■ Consignes
A. Indiquez si chacune des affirmations suivantes concorde avec l'article sur le colloque au Vatican, en répondant par oui ou par non et en citant mot pour mot les termes de l'article qui tranchent : (i) le colloque s'est tenu du 29 au 31 mai ; (ii) le synode sur la famille devait avoir lieu en mai ; (iii) Lucetta Scaraffia coordonne la publication.
B. Recopiez l'article sur le colloque au Vatican depuis « Un article de » jusqu'à « coordonne la publication. » inclus, en remplaçant « colloque » par « congrès ».

■ Extrait du texte
__________

Quand la voix des femmes se fait entendre au Vatican

Un article de Marie-Lucile Kubacki paru dans La Vie (2.06.2015)

Du 29 au 31 mai avait lieu au Vatican un colloque organisé par le supplément féminin mensuel de l’Osservatore Romano, le journal du Vatican, « Donne, Chiesa, Mondo » (« Femmes, Eglise, monde »). L’occasion pour les participantes venues du monde entier de débattre et de faire entendre la voix des femmes à quelques mois du synode sur la famille.

Proposer « un point de vue féminin » et des « solutions féminines » puisées dans le trésor du christianisme avant le synode d’octobre : telle était l’ambition du colloque organisé par le supplément féminin mensuel de l’Osservatore Romano, le journal du Vatican, Donne, Chiesa, Mondo (« Femmes, Eglise, monde »), ainsi que l’a défini l’historienne Lucetta Scaraffia qui coordonne la publication.

__________

■ Lignes de données
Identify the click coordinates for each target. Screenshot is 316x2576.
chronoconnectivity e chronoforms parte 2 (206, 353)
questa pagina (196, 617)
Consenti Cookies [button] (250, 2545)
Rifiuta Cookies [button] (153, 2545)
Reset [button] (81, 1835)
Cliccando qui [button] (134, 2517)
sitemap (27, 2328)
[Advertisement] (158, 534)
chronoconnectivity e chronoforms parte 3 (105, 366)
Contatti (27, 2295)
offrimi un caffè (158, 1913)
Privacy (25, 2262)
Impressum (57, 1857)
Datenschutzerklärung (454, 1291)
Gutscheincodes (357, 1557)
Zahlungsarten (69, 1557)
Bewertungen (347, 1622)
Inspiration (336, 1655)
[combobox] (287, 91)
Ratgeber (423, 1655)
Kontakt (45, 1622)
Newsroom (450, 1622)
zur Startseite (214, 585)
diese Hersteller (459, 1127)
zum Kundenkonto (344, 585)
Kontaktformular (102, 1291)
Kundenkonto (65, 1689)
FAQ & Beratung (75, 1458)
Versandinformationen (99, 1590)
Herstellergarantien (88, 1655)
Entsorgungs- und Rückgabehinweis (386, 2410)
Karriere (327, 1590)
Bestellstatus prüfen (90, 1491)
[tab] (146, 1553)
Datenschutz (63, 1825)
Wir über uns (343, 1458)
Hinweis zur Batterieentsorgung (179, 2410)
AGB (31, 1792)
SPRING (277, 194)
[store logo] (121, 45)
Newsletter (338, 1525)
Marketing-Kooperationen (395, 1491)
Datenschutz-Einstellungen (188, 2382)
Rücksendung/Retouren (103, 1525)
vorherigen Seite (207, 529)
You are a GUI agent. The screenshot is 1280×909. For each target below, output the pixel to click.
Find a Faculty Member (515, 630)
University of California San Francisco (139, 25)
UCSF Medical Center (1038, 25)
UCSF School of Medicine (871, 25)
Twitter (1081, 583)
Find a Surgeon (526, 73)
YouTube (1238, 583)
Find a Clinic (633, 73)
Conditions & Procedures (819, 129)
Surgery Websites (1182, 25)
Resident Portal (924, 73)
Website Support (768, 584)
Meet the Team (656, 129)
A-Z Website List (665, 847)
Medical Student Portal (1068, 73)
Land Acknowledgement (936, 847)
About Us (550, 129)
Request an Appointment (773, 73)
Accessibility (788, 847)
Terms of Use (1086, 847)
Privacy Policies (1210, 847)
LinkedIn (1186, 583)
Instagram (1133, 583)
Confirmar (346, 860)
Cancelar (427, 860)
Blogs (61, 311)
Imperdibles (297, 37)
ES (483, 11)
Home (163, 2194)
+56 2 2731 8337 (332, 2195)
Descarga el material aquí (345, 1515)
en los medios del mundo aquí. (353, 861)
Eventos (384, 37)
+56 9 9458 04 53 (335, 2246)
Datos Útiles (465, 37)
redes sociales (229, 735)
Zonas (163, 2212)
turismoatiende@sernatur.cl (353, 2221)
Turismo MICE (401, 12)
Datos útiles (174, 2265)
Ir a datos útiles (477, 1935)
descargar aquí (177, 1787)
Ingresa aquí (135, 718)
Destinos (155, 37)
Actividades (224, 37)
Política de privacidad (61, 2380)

__________

■ Réponses par consigne
A.
(i) Oui : « Du 29 au 31 mai avait lieu au Vatican un colloque ».
(ii) Non : « avant le synode d’octobre ».
(iii) Oui : « l’historienne Lucetta Scaraffia qui coordonne la publication ».

B.
Un article de Marie-Lucile Kubacki paru dans La Vie (2.06.2015)

Du 29 au 31 mai avait lieu au Vatican un congrès organisé par le supplément féminin mensuel de l’Osservatore Romano, le journal du Vatican, « Donne, Chiesa, Mondo » (« Femmes, Eglise, monde »). L’occasion pour les participantes venues du monde entier de débattre et de faire entendre la voix des femmes à quelques mois du synode sur la famille.

Proposer « un point de vue féminin » et des « solutions féminines » puisées dans le trésor du christianisme avant le synode d’octobre : telle était l’ambition du congrès organisé par le supplément féminin mensuel de l’Osservatore Romano, le journal du Vatican, Donne, Chiesa, Mondo (« Femmes, Eglise, monde »), ainsi que l’a défini l’historienne Lucetta Scaraffia qui coordonne la publication.